▶ _Supplied records_

▼

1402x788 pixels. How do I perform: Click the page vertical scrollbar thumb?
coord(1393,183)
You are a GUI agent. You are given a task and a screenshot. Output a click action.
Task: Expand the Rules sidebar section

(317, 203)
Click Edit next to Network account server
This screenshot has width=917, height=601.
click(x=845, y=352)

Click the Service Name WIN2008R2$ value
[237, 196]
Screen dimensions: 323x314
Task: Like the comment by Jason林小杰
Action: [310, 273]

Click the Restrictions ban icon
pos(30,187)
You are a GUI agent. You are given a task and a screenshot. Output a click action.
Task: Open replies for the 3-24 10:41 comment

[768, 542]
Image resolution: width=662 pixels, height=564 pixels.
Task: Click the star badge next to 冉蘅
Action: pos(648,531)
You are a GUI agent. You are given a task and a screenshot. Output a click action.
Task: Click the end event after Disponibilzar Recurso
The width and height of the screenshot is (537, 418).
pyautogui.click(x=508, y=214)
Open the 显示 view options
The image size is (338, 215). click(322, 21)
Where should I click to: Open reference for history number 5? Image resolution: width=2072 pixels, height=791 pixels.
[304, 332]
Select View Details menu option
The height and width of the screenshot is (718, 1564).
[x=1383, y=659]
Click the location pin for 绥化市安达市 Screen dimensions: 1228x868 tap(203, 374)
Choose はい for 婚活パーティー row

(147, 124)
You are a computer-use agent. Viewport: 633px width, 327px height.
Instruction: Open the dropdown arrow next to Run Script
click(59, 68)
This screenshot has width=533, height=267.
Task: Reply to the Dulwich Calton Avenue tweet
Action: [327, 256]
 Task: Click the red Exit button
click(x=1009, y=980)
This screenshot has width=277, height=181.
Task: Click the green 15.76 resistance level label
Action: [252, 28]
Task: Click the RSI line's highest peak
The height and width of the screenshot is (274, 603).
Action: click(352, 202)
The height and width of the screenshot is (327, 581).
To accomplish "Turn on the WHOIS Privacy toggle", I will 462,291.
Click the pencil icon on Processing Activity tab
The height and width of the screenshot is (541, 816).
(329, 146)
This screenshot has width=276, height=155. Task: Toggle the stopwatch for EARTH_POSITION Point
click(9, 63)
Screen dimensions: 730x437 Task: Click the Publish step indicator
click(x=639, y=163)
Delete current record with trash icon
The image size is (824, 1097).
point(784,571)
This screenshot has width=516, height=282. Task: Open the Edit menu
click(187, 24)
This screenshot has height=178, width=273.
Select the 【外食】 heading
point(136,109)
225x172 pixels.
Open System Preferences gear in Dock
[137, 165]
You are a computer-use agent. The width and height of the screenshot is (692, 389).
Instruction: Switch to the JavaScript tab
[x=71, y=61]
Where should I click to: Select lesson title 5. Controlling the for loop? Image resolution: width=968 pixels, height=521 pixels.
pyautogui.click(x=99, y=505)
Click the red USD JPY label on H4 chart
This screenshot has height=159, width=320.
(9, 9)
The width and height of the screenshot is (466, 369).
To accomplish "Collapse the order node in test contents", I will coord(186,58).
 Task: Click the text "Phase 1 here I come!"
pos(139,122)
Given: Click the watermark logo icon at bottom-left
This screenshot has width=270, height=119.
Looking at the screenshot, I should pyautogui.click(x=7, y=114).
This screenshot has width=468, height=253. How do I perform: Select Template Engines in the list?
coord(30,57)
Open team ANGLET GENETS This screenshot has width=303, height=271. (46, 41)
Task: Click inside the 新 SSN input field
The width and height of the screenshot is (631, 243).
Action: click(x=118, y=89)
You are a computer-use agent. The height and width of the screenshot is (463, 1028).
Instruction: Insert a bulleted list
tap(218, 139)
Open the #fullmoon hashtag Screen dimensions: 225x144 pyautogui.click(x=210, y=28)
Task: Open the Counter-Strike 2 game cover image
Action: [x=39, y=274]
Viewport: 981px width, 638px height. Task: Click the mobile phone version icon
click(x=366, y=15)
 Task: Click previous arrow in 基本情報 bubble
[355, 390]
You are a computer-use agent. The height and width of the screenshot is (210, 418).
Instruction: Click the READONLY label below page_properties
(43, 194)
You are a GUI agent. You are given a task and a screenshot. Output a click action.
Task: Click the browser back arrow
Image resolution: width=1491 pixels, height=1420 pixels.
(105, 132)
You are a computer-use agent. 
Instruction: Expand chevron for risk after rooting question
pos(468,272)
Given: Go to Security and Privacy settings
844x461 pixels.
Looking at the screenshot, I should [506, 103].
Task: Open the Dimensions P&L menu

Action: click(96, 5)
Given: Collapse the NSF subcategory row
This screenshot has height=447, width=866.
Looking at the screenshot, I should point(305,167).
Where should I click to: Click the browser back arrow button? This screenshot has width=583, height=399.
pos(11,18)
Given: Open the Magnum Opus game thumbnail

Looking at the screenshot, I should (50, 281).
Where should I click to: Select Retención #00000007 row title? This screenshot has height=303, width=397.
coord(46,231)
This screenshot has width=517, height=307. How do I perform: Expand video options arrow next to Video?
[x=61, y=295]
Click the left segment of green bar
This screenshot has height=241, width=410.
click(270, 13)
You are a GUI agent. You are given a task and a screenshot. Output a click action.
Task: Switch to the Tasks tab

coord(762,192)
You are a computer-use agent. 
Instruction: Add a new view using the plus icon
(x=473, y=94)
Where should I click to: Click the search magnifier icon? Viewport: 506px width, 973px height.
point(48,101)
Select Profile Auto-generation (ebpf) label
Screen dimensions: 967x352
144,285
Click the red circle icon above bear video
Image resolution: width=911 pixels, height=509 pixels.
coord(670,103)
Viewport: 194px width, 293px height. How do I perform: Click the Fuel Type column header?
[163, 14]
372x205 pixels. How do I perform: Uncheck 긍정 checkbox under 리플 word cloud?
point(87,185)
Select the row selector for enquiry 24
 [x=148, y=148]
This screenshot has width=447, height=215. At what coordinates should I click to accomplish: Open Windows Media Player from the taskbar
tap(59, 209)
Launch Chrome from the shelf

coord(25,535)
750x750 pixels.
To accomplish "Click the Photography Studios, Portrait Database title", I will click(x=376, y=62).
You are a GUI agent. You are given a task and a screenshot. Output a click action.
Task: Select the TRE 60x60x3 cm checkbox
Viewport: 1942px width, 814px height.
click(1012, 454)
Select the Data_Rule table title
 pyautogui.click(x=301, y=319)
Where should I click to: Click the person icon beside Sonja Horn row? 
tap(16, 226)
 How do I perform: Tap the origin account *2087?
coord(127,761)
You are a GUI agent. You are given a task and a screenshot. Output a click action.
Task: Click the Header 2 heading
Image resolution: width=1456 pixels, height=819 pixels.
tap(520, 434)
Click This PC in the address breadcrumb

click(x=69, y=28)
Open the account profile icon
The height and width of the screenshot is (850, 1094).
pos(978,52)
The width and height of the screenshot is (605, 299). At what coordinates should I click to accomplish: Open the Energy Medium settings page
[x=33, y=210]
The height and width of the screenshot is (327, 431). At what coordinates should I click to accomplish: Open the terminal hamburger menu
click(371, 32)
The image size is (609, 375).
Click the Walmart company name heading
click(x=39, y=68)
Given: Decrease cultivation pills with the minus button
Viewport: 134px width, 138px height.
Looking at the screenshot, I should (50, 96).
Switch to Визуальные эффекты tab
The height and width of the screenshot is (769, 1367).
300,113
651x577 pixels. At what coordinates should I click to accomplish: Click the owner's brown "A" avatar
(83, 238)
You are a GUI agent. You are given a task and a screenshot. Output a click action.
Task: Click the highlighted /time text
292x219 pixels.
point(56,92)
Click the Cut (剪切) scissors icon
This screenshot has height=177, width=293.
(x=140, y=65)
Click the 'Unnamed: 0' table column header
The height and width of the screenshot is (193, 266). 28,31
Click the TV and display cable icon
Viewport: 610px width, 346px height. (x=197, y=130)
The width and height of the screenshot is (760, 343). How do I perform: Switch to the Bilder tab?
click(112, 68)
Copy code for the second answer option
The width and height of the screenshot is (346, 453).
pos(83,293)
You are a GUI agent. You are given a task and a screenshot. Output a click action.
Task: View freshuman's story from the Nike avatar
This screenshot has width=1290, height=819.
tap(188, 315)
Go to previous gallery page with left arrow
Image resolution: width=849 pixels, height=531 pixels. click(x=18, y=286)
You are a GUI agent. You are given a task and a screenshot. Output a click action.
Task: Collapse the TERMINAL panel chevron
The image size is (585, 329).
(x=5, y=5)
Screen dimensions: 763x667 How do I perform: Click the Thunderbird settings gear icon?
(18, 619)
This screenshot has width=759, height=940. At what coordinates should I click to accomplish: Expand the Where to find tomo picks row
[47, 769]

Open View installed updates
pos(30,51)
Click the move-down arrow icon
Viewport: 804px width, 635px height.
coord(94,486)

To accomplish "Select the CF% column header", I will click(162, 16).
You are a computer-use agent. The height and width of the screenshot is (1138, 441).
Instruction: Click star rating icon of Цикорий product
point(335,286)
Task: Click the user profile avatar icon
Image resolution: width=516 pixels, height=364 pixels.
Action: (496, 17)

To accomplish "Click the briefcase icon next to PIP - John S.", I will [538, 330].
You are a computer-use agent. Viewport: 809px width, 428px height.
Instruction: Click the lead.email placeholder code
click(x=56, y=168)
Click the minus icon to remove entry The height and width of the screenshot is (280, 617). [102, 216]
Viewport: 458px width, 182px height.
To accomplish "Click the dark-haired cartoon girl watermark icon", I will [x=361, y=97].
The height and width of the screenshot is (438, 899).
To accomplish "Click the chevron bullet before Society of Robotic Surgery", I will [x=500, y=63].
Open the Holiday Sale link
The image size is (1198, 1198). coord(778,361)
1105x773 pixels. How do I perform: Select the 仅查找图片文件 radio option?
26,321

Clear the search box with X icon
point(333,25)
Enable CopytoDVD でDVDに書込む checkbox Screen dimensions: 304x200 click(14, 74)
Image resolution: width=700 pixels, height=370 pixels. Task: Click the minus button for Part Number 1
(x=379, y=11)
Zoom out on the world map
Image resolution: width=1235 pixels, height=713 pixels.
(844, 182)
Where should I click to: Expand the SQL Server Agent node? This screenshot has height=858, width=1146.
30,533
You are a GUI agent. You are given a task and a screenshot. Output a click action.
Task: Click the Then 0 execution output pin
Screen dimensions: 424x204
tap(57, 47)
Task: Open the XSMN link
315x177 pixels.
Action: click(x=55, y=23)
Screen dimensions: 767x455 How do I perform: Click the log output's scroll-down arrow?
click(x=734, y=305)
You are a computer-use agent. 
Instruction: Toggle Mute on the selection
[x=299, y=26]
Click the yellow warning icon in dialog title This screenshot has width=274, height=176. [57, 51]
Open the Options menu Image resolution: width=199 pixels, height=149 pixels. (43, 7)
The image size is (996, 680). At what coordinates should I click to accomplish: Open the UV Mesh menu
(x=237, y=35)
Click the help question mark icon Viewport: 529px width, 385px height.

▲

▶ _Description of the task_
Copy out, from the data above, each line where the string "will" is present.

▶ _Task answer_
To accomplish "Turn on the WHOIS Privacy toggle", I will 462,291.
To accomplish "Collapse the order node in test contents", I will coord(186,58).
To accomplish "Click the Photography Studios, Portrait Database title", I will click(x=376, y=62).
To accomplish "Select the CF% column header", I will click(162, 16).
To accomplish "Click the briefcase icon next to PIP - John S.", I will [538, 330].
To accomplish "Click the dark-haired cartoon girl watermark icon", I will [x=361, y=97].
To accomplish "Click the chevron bullet before Society of Robotic Surgery", I will [x=500, y=63].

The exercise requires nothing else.